Citation: Peters M (2014) Therapies for chronic post-traumatic stress disorder. Nursing Times ; 110: 51, 20.

Author: Micah Peters is post-doctoral research fellow at the University of Adelaideand a member of the Cochrane Nursing Care Field.

Introduction

Post-traumatic stress disorder (PTSD) is a widely recognised psychiatric condition that can occur following a traumatic event. Symptoms include nightmares and recurrent distressing thoughts of the event, avoidance and numbing of general responsiveness, and hyperarousal.

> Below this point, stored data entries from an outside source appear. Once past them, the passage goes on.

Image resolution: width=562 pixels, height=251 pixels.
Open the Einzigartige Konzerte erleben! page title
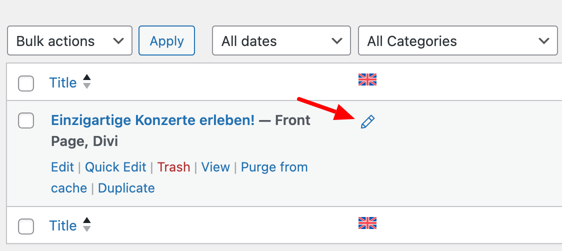[x=153, y=120]

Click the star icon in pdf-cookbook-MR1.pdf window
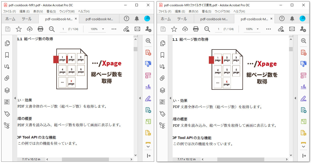19,29
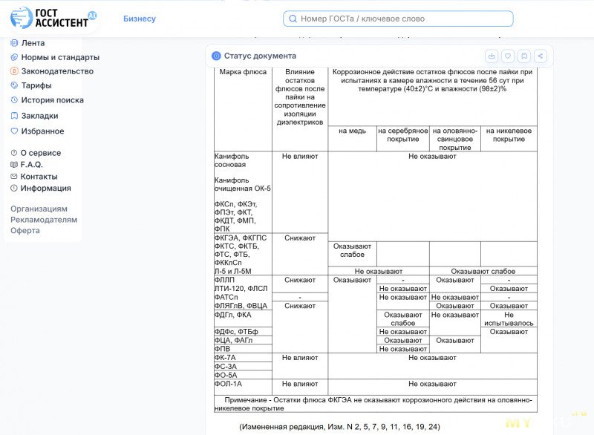Bookmark the document using toolbar icon

pos(524,56)
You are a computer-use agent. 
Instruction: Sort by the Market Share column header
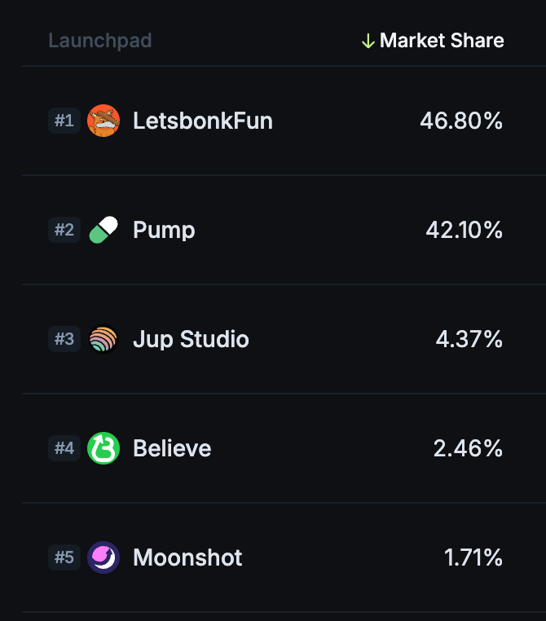[x=442, y=41]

Psychological interventions are used but some appear more effective than others in treating clinician and self-assessed PTSD, depression and anxiety symptoms.

Review question

What is the efficacy of psychological intervention for the treatment of chronic PTSD?

Study characteristics

Bisson et al (2013) reviewed 70 randomised controlled trials of psychological treatments for PTSD, covering 4,761 participants. Sample sizes ranged from nine to 360. Participants were any adults (aged 18 or above) who showed traumatic stress symptoms for three months or more. No restrictions were applied on the severity of PTSD symptoms, type of traumatic event or presence of comorbidities.

Any psychological treatment designed to reduce symptoms of chronic PTSD was eligible for inclusion. Group and individual interventions were considered separately. Six types were considered:

  • Individual trauma-focused cognitive behavioural therapy (TFCBT) (49 studies);
  • Non-trauma-focused cognitive behavioural therapy (non-TFCBT) (eight studies);
  • Eye-movement desensitisation and reprocessing (EMDR) (16 studies);
  • Trauma-focused cognitive behavioural therapy group therapy (group TFCBT) (10 studies);
  • Non-trauma-focused cognitive behavioural group therapy (group non-TFCBT) (one study);
  • Other psychological treatments, including non-directive counselling, psychodynamic therapy and hypnotherapy (nine studies).

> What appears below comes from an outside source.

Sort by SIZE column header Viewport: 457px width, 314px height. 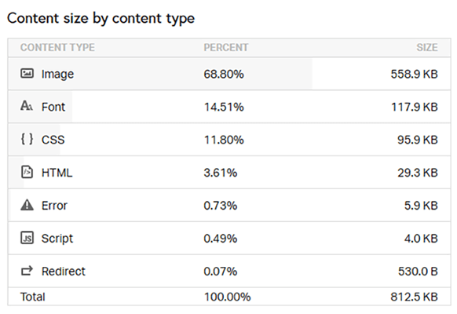pyautogui.click(x=427, y=47)
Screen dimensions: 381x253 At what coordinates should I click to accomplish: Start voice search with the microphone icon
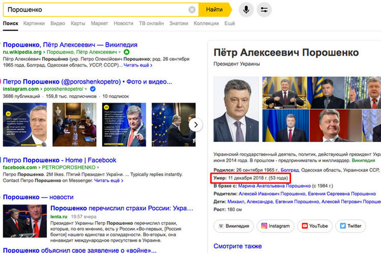pyautogui.click(x=246, y=10)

Waiting list/usual care (WL/UC) and symptom monitoring, repeated assessment, other minimal attention control group or an alternative psychological treatment were used as comparators.

The primary outcome measures were the severity of clinically rated traumatic stress symptoms using a standardised measure - for example, the Clinician Administered PTSD Symptom Scale - to measure the efficacy of psychological treatments in comparison with control conditions and other psychological treatments, and drop-out rates. The secondary outcome measures were: severity of self-reported stress; depressive and anxiety symptoms using validated measures; PTSD diagnosis after treatment; and adverse effects such as amplified PTSD symptoms.

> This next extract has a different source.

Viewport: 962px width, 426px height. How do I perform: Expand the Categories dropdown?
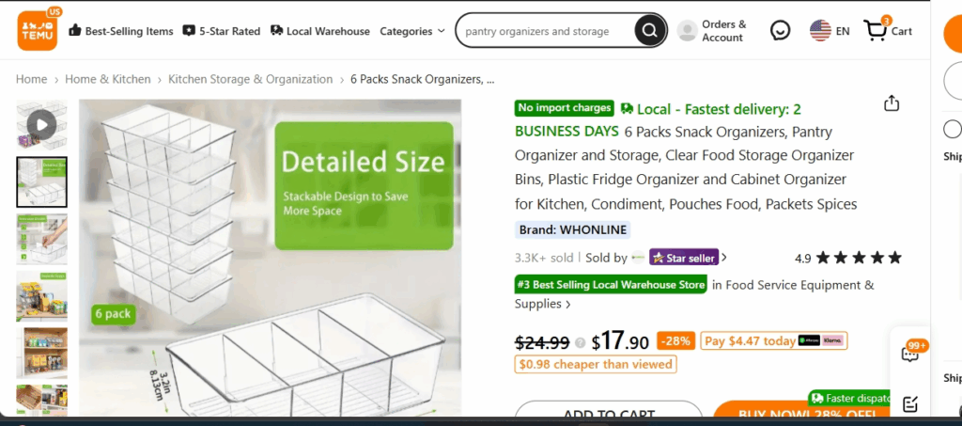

Despite the number of studies in the review, methodological issues, small sample sizes, underpowered studies and limited follow-up data mean that overall the evidence for many comparisons in this review were of very low quality.

Summary of key evidence

There was good evidence that individual TFCBT was better than WL/UC in reducing symptoms. There was evidence in five studies that individual TFCBT was superior to non-TFCBT in reducing PTSD symptoms at follow-up at one to four months, but little long-term data.

EMDR performed better than non-TFCBT for secondary outcomes around self-reported PTSD (immediately after treatment), depression and anxiety. Three treatments showed greater effectiveness than other treatments: individual TFCBT (10 studies), EMDR (two studies) and non-TFCBT (one study). Non-TFCBT in five studies was more effective than WL/UC across several secondary outcomes. In three studies other therapies were superior to WL/UC for the primary outcome and some secondary outcomes. Group TFCBT was also effective for the primary outcome in three studies and in most secondary outcomes.

There was no significant difference between individual TFCBT, EMDR and stress management immediately after treatment. The heterogeneity in the comparisons of the review, along with the potential impact of publication bias on the data, should prompt caution in interpreting the results.

Best practice recommendations

Health professionals should consider individual TFCBT, EMDR, individual non-TFCBT and group TFCBT to treat PTSD in adults. However, they should be mindful that there is insufficient evidence on their long-term effects.